ISIS, meanwhile, carried out five chemical attacks since its establishment on April 9, 2013, up until August 20, 2020, all of which were in Aleppo governorate, and resulted in the injury of 132 individuals.
The report provides details of the distribution of the record of chemical attacks according to Security Council resolutions, with the attacks carried out by the Syrian regime divided into 33 attacks prior to Security Council Resolution 2118 and 184 attacks after it, while 115 more attacks were carried out after Security Council Resolution 2209, and 59 additional attacks after the formation of the United Nations Mechanism and the Security Council Resolution 2235. As for the five attacks carried out by ISIS, they constitute, according to the report, a breach to Security Council Resolutions 2118, 2209, and 2235.
The report ascribes the primary responsibility for moving and using chemical weapons to the head of the Syrian regime, Bashar al Assad, who is at the same time the Commander-in-Chief of the Army and the Armed Forces. The report stresses that it is impossible even to carry out tasks far smaller than this without his knowledge and approval, noting that International Humanitarian Law takes into account the hierarchical nature of the armed forces and the discipline imposed by leaders and holds commanders criminally responsible on the personal level, not only for the actions and breaches they have personally committed but also for the actions committed by their subordinates. The report adds that the relationship of the head of the regime and its leaders and the strict and centralized chain of command mean that the head of the Syrian regime Bashar al Assad and the higher-ranking leadership officials are all directly involved through their responsibility for the use of chemical weapons of mass destruction in committing violations that amount to crimes against humanity and war crimes against the Syrian people.
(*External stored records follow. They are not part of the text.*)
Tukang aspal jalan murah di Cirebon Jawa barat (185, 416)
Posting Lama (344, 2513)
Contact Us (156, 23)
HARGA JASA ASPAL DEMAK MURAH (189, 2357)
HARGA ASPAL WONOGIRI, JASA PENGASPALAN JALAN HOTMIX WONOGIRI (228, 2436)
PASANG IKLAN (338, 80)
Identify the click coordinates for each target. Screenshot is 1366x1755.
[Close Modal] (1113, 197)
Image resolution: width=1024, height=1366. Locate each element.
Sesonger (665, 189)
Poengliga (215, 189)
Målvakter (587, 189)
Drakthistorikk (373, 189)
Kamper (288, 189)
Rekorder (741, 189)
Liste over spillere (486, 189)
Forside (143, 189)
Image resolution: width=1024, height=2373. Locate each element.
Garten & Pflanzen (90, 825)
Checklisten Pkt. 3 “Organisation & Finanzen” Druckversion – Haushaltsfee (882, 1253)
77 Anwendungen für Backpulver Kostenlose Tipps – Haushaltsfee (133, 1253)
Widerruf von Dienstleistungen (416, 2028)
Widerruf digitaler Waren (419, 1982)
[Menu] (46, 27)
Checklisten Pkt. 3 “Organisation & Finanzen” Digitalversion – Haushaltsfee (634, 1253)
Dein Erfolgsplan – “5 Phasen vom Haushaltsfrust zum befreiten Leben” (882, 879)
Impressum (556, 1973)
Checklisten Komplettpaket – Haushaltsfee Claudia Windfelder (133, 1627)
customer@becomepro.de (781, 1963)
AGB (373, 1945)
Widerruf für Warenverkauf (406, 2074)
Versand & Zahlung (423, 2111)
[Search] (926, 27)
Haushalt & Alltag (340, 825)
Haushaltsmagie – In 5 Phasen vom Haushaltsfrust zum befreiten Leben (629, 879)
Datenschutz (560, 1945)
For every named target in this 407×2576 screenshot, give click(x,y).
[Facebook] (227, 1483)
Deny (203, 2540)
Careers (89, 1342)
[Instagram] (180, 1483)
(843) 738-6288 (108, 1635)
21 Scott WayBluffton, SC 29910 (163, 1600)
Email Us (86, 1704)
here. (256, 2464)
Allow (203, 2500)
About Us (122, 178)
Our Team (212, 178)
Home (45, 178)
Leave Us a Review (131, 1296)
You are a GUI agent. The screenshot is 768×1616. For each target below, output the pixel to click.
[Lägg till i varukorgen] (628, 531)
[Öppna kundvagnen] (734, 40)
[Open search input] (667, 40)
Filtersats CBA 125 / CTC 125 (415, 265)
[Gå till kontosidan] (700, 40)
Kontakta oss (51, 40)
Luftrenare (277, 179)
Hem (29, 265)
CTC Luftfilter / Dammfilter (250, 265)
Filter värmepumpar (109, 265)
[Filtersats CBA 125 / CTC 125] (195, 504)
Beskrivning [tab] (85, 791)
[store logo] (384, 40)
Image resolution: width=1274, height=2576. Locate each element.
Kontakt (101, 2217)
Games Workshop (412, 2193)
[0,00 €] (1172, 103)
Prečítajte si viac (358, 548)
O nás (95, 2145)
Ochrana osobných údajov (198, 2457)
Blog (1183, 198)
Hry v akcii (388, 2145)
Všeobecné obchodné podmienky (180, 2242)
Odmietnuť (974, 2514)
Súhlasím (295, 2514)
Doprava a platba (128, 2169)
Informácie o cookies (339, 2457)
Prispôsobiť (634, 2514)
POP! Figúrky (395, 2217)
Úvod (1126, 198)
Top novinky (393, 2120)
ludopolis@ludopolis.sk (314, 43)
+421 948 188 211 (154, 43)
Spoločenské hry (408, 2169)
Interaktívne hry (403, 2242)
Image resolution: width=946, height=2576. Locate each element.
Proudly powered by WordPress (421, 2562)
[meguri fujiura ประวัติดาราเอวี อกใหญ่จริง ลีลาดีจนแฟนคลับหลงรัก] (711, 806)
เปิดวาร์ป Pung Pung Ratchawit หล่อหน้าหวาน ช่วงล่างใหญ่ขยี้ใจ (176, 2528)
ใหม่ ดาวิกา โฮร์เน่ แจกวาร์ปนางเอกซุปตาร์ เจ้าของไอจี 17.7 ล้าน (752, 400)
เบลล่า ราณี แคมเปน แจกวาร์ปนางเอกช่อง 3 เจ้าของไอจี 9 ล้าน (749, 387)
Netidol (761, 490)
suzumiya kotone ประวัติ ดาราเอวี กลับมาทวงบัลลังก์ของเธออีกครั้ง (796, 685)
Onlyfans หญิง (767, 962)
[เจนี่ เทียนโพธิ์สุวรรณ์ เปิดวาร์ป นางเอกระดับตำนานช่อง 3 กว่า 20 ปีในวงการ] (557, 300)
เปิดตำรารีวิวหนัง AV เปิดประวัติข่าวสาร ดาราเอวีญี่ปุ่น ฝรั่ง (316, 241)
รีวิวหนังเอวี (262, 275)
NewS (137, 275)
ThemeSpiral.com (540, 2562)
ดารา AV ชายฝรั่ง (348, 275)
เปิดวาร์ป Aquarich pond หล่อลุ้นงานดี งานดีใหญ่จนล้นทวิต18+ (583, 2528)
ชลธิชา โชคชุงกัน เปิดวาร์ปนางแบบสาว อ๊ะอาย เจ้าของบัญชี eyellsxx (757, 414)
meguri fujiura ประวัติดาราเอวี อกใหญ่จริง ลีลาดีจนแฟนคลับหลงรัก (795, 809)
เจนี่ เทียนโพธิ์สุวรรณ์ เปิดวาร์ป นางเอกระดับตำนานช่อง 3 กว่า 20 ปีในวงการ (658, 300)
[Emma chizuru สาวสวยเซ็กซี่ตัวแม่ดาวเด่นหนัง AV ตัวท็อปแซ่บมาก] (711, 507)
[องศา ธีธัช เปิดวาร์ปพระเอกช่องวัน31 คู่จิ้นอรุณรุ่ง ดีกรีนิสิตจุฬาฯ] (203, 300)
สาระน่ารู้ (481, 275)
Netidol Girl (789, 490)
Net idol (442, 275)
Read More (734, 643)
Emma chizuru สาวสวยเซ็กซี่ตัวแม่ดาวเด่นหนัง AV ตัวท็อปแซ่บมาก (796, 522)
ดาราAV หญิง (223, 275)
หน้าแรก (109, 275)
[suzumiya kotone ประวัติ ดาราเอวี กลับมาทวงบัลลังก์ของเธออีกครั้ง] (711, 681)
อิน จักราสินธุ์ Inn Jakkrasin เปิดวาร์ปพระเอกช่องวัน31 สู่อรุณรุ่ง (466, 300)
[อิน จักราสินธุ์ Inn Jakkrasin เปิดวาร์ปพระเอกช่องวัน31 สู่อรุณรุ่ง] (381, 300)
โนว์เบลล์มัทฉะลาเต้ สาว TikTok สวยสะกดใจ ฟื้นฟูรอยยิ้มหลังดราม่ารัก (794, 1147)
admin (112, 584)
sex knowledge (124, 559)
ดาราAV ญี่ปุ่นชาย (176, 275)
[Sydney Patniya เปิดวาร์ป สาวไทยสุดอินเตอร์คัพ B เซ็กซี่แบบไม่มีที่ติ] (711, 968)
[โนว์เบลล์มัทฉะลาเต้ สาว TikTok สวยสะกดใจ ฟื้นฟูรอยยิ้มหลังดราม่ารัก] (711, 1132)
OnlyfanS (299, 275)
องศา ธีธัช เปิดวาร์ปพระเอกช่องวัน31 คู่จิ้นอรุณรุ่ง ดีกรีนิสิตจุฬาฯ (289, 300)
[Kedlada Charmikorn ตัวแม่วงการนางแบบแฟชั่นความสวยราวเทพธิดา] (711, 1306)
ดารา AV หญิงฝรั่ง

With regard to the use of chemical weapons, the report reveals that the Commander-in-Chief of the Army and the Armed Forces, his deputy, the Director of the Air Force, the Air Intelligence Department, the commanders of military airbases and the squadron directors and brigades of the Republican Guard, in addition to the directors of scientific research units bear the greatest responsibility for the use of this weapon. The report notes that the SNHR’s database includes data on at least 387 prominent army and security officers, civil and military personnel in research and scientific studies centers which specialize in providing and supplying chemicals used militarily in Syria, who are accused of ordering or carrying out chemical weapons attacks in Syria, with the report identifying a few of the most prominent senior leadership officials amongst those involved particularly in the chemical attack on the two Ghoutas on August 21, 2013.
The report calls on the United Nations and the UN Security Council to impose economic, political, and military sanctions on the Syrian regime on the anniversary of its use of chemical weapons in the Eastern and Western Ghoutas of Damascus, as a form of moral compensation for the victims’ families, as well as to prosecute the individuals identified in this report, verify the extent of their involvement in the use of chemical weapons, and place them on the lists of sanctions and terrorism.
The report recommends that the Syrian case should be referred to the International Criminal Court and all those who are responsible for crimes should be held accountable, further asserting that Russia must stop using its veto, as it is a party to the Syrian conflict, and the UNSC states’ veto power should be withheld in cases where crimes against humanity and war crimes are committed, as well as making other additional recommendations.